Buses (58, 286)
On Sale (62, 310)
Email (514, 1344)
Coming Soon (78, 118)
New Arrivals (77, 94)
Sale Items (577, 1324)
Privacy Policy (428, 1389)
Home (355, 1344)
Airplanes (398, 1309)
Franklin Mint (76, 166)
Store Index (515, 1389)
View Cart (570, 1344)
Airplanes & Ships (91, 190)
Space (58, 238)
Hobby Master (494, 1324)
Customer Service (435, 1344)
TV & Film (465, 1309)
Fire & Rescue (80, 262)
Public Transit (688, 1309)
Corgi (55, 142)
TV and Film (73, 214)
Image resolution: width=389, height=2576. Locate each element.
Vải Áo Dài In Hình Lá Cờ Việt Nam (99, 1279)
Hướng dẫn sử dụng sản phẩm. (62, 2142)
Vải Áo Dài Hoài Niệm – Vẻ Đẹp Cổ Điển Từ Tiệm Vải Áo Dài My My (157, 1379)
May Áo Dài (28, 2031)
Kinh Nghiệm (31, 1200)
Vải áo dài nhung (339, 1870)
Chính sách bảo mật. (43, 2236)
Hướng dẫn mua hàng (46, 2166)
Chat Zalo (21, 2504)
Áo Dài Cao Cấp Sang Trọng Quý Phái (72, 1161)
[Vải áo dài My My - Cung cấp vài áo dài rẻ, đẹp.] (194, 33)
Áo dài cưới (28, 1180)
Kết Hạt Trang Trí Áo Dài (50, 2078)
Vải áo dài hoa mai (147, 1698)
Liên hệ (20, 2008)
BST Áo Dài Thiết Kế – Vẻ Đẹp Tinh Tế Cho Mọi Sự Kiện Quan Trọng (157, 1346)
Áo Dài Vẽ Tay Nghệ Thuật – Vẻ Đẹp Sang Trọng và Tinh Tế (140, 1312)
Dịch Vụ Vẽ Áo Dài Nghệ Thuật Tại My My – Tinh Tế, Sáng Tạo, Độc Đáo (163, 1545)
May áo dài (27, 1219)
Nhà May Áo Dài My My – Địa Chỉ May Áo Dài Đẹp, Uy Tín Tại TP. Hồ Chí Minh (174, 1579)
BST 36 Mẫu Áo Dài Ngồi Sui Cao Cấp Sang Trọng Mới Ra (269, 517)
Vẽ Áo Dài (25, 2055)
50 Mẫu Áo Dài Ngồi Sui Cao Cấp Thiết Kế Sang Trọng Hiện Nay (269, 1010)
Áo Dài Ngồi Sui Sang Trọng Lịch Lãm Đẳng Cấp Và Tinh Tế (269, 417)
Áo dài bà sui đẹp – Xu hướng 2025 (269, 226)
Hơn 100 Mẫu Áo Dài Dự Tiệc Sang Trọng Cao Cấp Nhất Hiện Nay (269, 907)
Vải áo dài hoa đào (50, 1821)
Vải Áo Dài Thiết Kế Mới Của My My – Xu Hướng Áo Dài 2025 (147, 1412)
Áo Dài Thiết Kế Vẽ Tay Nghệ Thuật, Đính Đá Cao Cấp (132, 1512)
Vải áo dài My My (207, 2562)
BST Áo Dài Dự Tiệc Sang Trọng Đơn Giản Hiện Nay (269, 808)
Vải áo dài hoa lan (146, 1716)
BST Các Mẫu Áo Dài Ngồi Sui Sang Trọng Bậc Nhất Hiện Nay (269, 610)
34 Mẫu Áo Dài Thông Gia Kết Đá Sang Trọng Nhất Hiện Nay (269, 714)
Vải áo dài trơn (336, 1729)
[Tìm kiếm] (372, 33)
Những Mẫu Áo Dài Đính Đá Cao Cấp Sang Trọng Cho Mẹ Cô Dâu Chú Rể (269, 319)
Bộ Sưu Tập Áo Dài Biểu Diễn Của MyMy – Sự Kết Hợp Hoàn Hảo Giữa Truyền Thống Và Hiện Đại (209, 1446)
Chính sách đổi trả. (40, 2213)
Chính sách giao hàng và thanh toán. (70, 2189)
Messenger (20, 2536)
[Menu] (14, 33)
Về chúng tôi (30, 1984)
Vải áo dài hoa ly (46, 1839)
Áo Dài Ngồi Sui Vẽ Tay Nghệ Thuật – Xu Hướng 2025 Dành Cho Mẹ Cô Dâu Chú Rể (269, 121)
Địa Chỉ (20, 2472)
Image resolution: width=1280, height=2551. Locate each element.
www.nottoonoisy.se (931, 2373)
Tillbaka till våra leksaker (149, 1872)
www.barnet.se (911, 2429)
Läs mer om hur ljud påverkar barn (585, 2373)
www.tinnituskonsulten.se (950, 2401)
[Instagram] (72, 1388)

________________

- [Task to complete] The answer must reproduce all of the entries exactly.

- [Result of the exercise]
Buses (58, 286)
On Sale (62, 310)
Email (514, 1344)
Coming Soon (78, 118)
New Arrivals (77, 94)
Sale Items (577, 1324)
Privacy Policy (428, 1389)
Home (355, 1344)
Airplanes (398, 1309)
Franklin Mint (76, 166)
Store Index (515, 1389)
View Cart (570, 1344)
Airplanes & Ships (91, 190)
Space (58, 238)
Hobby Master (494, 1324)
Customer Service (435, 1344)
TV & Film (465, 1309)
Fire & Rescue (80, 262)
Public Transit (688, 1309)
Corgi (55, 142)
TV and Film (73, 214)
Image resolution: width=389, height=2576. Locate each element.
Vải Áo Dài In Hình Lá Cờ Việt Nam (99, 1279)
Hướng dẫn sử dụng sản phẩm. (62, 2142)
Vải Áo Dài Hoài Niệm – Vẻ Đẹp Cổ Điển Từ Tiệm Vải Áo Dài My My (157, 1379)
May Áo Dài (28, 2031)
Kinh Nghiệm (31, 1200)
Vải áo dài nhung (339, 1870)
Chính sách bảo mật. (43, 2236)
Hướng dẫn mua hàng (46, 2166)
Chat Zalo (21, 2504)
Áo Dài Cao Cấp Sang Trọng Quý Phái (72, 1161)
[Vải áo dài My My - Cung cấp vài áo dài rẻ, đẹp.] (194, 33)
Áo dài cưới (28, 1180)
Kết Hạt Trang Trí Áo Dài (50, 2078)
Vải áo dài hoa mai (147, 1698)
Liên hệ (20, 2008)
BST Áo Dài Thiết Kế – Vẻ Đẹp Tinh Tế Cho Mọi Sự Kiện Quan Trọng (157, 1346)
Áo Dài Vẽ Tay Nghệ Thuật – Vẻ Đẹp Sang Trọng và Tinh Tế (140, 1312)
Dịch Vụ Vẽ Áo Dài Nghệ Thuật Tại My My – Tinh Tế, Sáng Tạo, Độc Đáo (163, 1545)
May áo dài (27, 1219)
Nhà May Áo Dài My My – Địa Chỉ May Áo Dài Đẹp, Uy Tín Tại TP. Hồ Chí Minh (174, 1579)
BST 36 Mẫu Áo Dài Ngồi Sui Cao Cấp Sang Trọng Mới Ra (269, 517)
Vẽ Áo Dài (25, 2055)
50 Mẫu Áo Dài Ngồi Sui Cao Cấp Thiết Kế Sang Trọng Hiện Nay (269, 1010)
Áo Dài Ngồi Sui Sang Trọng Lịch Lãm Đẳng Cấp Và Tinh Tế (269, 417)
Áo dài bà sui đẹp – Xu hướng 2025 (269, 226)
Hơn 100 Mẫu Áo Dài Dự Tiệc Sang Trọng Cao Cấp Nhất Hiện Nay (269, 907)
Vải áo dài hoa đào (50, 1821)
Vải Áo Dài Thiết Kế Mới Của My My – Xu Hướng Áo Dài 2025 (147, 1412)
Áo Dài Thiết Kế Vẽ Tay Nghệ Thuật, Đính Đá Cao Cấp (132, 1512)
Vải áo dài My My (207, 2562)
BST Áo Dài Dự Tiệc Sang Trọng Đơn Giản Hiện Nay (269, 808)
Vải áo dài hoa lan (146, 1716)
BST Các Mẫu Áo Dài Ngồi Sui Sang Trọng Bậc Nhất Hiện Nay (269, 610)
34 Mẫu Áo Dài Thông Gia Kết Đá Sang Trọng Nhất Hiện Nay (269, 714)
Vải áo dài trơn (336, 1729)
[Tìm kiếm] (372, 33)
Những Mẫu Áo Dài Đính Đá Cao Cấp Sang Trọng Cho Mẹ Cô Dâu Chú Rể (269, 319)
Bộ Sưu Tập Áo Dài Biểu Diễn Của MyMy – Sự Kết Hợp Hoàn Hảo Giữa Truyền Thống Và Hiện Đại (209, 1446)
Chính sách đổi trả. (40, 2213)
Chính sách giao hàng và thanh toán. (70, 2189)
Messenger (20, 2536)
[Menu] (14, 33)
Về chúng tôi (30, 1984)
Vải áo dài hoa ly (46, 1839)
Áo Dài Ngồi Sui Vẽ Tay Nghệ Thuật – Xu Hướng 2025 Dành Cho Mẹ Cô Dâu Chú Rể (269, 121)
Địa Chỉ (20, 2472)
Image resolution: width=1280, height=2551. Locate each element.
www.nottoonoisy.se (931, 2373)
Tillbaka till våra leksaker (149, 1872)
www.barnet.se (911, 2429)
Läs mer om hur ljud påverkar barn (585, 2373)
www.tinnituskonsulten.se (950, 2401)
[Instagram] (72, 1388)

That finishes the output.